Consistent Signals

Last updated on May 30, 2022 DataViz, scraping, magick

Table of Contents

One way in which a brand is supposed to be able to create greater brand recognition is through consistent use of signals, e.g., taglines, slogans, characters, and colors. But assessing consistency in a more than anecdotal way can be difficult, particularly if you don’t have direct access to the creative.

This is an attempt at assessing consistency via the open source resource, MOAT. We’re going to scrape the images from MOAT, read in the images and use the image_quantize() function from the magick package to extract the top 5 colors, and then look for a useful way of visualizing the data.

Figure 1: MOAT keeps a running collection of most brands display advertising

Getting the data

The first thing we have to do is actually get the data from the MOAT site. But when we go to inspect the site for scraping we find that the site is dynamically loaded using javascript, so we can’t simply scrape the image urls via rvest. But as pointed out in this post, this isn’t as big a deal as it seems -

Contrary to popular belief, you do not need any special tools to scrape websites that load their content via Javascript. In order for the information to get from their server and show up on a page in your browser, that information had to have been returned in an HTTP response somewhere.

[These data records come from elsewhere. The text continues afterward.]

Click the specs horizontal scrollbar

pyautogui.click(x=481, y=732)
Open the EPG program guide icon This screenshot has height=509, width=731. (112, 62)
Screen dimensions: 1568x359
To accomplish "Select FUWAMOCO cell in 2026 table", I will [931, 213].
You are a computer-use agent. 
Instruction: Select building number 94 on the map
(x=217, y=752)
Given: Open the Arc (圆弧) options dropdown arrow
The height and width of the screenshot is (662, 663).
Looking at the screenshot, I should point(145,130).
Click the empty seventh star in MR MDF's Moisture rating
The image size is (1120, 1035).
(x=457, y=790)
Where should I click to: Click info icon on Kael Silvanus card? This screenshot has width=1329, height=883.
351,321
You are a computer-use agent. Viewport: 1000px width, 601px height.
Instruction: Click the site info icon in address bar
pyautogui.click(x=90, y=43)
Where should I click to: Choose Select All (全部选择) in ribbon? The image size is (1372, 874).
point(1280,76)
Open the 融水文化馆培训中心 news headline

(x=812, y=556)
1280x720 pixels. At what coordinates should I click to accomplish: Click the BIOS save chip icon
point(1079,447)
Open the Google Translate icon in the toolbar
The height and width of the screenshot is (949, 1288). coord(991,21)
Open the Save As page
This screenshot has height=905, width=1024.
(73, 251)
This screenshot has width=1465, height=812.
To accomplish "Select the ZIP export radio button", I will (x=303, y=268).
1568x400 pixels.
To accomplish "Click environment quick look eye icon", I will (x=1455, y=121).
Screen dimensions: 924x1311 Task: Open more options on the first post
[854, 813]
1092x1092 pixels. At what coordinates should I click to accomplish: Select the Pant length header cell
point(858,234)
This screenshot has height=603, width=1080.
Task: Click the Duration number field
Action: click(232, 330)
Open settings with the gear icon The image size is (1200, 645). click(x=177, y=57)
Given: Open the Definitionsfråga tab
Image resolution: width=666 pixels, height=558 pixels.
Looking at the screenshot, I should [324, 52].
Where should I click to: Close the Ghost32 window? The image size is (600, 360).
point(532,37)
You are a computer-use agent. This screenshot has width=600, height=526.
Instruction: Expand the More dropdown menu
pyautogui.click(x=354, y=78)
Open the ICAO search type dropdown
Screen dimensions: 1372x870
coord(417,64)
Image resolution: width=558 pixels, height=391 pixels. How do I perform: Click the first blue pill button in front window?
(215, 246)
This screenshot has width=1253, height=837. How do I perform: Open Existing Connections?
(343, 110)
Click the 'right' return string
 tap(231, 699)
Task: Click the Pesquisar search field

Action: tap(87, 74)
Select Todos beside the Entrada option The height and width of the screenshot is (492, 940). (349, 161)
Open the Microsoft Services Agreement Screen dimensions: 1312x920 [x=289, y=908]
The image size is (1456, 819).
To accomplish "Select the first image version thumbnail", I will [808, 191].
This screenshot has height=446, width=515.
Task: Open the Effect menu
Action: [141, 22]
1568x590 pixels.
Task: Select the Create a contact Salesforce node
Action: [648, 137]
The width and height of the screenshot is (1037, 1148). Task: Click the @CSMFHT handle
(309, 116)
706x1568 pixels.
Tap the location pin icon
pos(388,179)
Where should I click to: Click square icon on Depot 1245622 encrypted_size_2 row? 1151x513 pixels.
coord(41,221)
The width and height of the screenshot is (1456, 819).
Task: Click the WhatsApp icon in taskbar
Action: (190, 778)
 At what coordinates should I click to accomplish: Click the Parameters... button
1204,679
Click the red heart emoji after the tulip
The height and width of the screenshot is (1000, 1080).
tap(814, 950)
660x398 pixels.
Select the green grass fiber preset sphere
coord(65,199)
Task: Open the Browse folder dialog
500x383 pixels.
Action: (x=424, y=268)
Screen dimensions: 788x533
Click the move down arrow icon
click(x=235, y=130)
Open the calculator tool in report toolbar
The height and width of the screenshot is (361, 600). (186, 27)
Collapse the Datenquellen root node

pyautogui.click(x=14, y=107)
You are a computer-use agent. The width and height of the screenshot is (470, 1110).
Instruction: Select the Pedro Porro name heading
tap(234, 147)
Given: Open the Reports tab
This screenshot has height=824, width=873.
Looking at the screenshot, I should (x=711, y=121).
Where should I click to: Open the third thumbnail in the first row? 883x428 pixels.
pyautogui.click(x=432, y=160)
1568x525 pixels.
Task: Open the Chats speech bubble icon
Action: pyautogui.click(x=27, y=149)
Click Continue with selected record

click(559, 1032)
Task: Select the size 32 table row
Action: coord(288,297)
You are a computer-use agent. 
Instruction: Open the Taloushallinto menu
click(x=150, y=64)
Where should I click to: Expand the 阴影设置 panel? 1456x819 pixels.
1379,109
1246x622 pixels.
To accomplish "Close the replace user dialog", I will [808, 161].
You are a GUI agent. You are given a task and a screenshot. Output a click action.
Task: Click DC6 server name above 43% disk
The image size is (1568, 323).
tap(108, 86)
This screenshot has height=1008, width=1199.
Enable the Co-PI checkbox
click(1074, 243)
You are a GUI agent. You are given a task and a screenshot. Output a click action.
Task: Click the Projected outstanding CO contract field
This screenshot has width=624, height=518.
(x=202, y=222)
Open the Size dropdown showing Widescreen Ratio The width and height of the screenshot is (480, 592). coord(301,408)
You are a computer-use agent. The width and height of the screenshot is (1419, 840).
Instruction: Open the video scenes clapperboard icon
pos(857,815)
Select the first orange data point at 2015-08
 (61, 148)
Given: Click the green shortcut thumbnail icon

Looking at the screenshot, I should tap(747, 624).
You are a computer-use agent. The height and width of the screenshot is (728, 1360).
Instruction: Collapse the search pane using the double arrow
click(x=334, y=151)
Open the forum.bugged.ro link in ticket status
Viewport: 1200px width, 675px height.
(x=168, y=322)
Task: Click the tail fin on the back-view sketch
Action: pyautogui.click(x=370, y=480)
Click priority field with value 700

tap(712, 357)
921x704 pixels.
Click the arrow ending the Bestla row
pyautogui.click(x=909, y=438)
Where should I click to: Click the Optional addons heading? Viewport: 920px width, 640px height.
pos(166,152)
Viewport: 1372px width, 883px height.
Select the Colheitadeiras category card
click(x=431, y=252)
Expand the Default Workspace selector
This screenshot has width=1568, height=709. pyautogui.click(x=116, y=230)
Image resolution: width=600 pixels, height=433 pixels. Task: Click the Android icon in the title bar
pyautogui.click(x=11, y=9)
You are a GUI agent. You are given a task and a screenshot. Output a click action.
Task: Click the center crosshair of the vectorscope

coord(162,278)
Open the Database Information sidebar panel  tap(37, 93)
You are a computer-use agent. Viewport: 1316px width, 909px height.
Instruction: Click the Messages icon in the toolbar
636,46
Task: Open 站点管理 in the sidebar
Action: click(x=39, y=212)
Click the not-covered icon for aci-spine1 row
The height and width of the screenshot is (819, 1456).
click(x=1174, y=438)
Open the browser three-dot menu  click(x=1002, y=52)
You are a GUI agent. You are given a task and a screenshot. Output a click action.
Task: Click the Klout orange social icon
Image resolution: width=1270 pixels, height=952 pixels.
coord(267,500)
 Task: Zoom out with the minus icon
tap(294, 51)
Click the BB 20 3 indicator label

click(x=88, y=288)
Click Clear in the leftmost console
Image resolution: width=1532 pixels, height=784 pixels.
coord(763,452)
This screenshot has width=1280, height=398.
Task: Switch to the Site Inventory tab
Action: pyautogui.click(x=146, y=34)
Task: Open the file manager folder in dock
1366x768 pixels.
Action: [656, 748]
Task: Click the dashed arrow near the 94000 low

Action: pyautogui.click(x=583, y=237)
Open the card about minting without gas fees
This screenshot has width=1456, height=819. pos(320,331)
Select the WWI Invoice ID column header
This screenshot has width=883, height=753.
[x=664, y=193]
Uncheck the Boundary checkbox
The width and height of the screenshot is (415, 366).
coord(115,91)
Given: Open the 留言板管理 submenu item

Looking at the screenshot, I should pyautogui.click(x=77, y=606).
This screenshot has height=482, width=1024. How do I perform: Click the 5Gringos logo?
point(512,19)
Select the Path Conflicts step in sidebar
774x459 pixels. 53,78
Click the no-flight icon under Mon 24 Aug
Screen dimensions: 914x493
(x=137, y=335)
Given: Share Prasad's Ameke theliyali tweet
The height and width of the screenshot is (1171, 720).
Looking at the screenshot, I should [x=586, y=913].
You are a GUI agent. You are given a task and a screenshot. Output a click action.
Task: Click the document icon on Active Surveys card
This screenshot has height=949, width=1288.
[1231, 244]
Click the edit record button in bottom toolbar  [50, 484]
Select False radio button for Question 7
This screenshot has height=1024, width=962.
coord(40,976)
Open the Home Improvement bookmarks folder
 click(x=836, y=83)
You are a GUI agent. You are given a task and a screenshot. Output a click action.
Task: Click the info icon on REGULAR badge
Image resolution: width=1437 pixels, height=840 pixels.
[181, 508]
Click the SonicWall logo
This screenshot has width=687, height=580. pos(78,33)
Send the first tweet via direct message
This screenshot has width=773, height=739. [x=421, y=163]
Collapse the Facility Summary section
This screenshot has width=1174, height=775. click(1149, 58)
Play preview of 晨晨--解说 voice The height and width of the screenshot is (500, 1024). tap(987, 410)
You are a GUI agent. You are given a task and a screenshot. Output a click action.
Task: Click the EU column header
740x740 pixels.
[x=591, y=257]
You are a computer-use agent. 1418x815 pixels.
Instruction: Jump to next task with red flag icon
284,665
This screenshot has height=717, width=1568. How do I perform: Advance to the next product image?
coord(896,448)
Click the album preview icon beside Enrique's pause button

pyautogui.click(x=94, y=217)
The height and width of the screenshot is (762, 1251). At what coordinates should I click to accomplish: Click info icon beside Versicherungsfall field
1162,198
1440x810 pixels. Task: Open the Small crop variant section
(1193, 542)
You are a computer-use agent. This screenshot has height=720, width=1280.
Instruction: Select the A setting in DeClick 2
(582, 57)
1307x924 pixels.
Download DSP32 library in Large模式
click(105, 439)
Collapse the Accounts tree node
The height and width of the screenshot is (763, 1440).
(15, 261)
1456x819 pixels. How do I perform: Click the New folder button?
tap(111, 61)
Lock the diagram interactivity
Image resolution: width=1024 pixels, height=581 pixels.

To see that HTTP response, we can simply move over to the Network tab in our Chrome DevTools and reload the site to see which requests are being sent. In the image below, we can see the requests made on load. By clicking into each one we can see the response and if data is coming back. Scrolling through the response of the request highlighted in blue, we can see that this is the GET request that we’re interest in.

Figure 2: Requests made on load (left) and the response (right)

The next step is to build a GET request that matches what MOAT is using so that the same data will be sent to us. Luckily, the curlconverter makes it simple for us to do this. We just have to right-click the highlighted GET request and “copy as cURL”. The site will then provide us the cookies, headers, parameters, and the formatted GET request to send to the site servers.

library(httr)

cookies = c(
  's_fid' = '0D24F1992ADB7B2F-1A43B04BDAF89740',
  's_nr' = '1653840871687-New',
  'gpw_e24' = 'no%20value',
  's_cc' = 'true'
)

headers = c(
  `Accept` = '*/*',
  `Accept-Language` = 'en-US,en;q=0.9',
  `Connection` = 'keep-alive',
  `Content-type` = 'application/x-www-form-urlencoded',
  `DNT` = '1',
  `Referer` = 'https://moat.com/advertiser/xfinity',
  `Sec-Fetch-Dest` = 'empty',
  `Sec-Fetch-Mode` = 'cors',
  `Sec-Fetch-Site` = 'same-origin',
  `User-Agent` = 'Mozilla/5.0 (Macintosh; Intel Mac OS X 10_15_7) AppleWebKit/537.36 (KHTML, like Gecko) Chrome/102.0.5005.61 Safari/537.36',
  `cache-control` = 'no-cache',
  `pragma` = 'no-cache',
  `sec-ch-ua` = '" Not A;Brand";v="99", "Chromium";v="102", "Google Chrome";v="102"',
  `sec-ch-ua-mobile` = '?0',
  `sec-ch-ua-platform` = '"macOS"'
)

params = list(
  `device` = c('desktop', 'mobile'),
  `end_date` = '2022-05-27',
  `filter` = 'all',
  `load_time` = '1653840872',
  `page` = '0',
  `page_size` = '42',
  `period` = 'month',
  `report_type` = 'display',
  `start_date` = '2012-05-01',
  `time_hash` = '7239614689297618916'
)

res <- httr::GET(url = 'https://moat.com/creatives/advertiser/xfinity', httr::add_headers(.headers=headers), query = params, httr::set_cookies(.cookies = cookies))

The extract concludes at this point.